I look around, my brother is already back with the horses. And my friend, who runs the farm I am currently spending time at, has important paperwork-like things to do. Slowly, I breath out.

“I guess I will.”

I take the white Styrofoam carryout box, containing the leftover French fries from our lunch plates, and make my way to a small barn. On its threshold, I unlatch the main stall gate and enter a world incensed by animal musk and sweet straw.

“Hey guys.”

I nod to an unblinking Alpine goat. When I turn to close the gate behind me, a grey haired donkey nuzzles my hip. With my free hand, I stroke his mane, tufted and wild.

“Sorry love, this isn’t for you.”

I pass by the goat and the friendly donkey, slipping between an iron gate and a wooden stall. I hear a delighted squeal and feel an eager prodding at my ankles. Taking another deep breath, I look down.

“Hey Lola, I’ve got something for you.”

She prods at my ankle again and I flinch. Her touch is concentrated and hard. I hope that I don’t bruise. Why did I agree to feed the pig? I’m afraid of pigs.

I first discovered this fear in college, during a spring break trip to a Heifer Project farm outside of Boston. The farm had two large hogs, who would eat everything from donuts to vegetables, and those two large hogs needed to go to the butcher’s. My classmates and I stood in two lines from pen to truck, behind thick boards that we fortified with our body weight. We hoped that the hogs would go quietly, but if they didn’t, only our body weight on the boards would keep the hogs from getting away—and us, from being trampled.

Shaking behind the board I braced, I realized that I was afraid. Pigs have a low center of gravity, are usually very muscular, and have one-track minds. Woe to those who get between them and their comfortable pen or their dinner of donuts. In order to meet their needs, to survive, they wouldn’t mind trampling you.

Or, in the case of Lola, bruising your ankles.

I stoop down and put my free hand on Lola’s nose.

“That’s enough, my girl.”

Surprisingly, she stops.

I sit on the straw and spread a handful of French fries in front of Lola. She snorts them up and then eagerly looks back up at me for more. Her actions are playful and energetic, almost dog-like. It isn’t long before the Styrofoam carryout box is empty.

◆ Set of tasks
**A)** In the passage about Lola, where was the Heifer Project farm that the narrator visited during a college spring break?
**B)** Write out part of the passage about Lola word for word, beginning at the words "I take the white" and stopping after "and sweet straw.".
You won't need the listing.

◆ Dataset content
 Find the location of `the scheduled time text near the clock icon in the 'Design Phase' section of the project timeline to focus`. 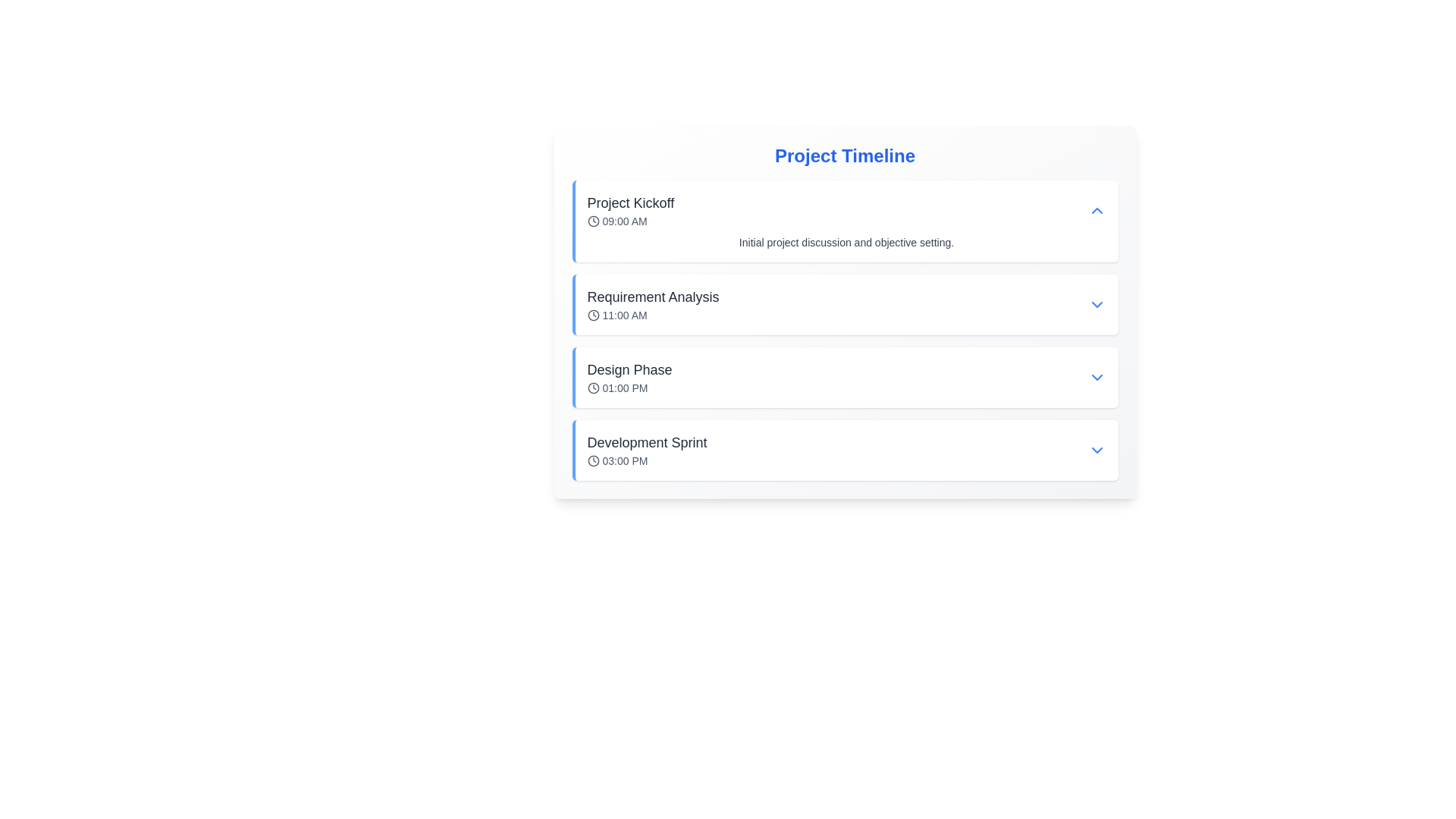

◆ List of solutions
**A)** Outside of Boston.

**B)**
I take the white Styrofoam carryout box, containing the leftover French fries from our lunch plates, and make my way to a small barn. On its threshold, I unlatch the main stall gate and enter a world incensed by animal musk and sweet straw.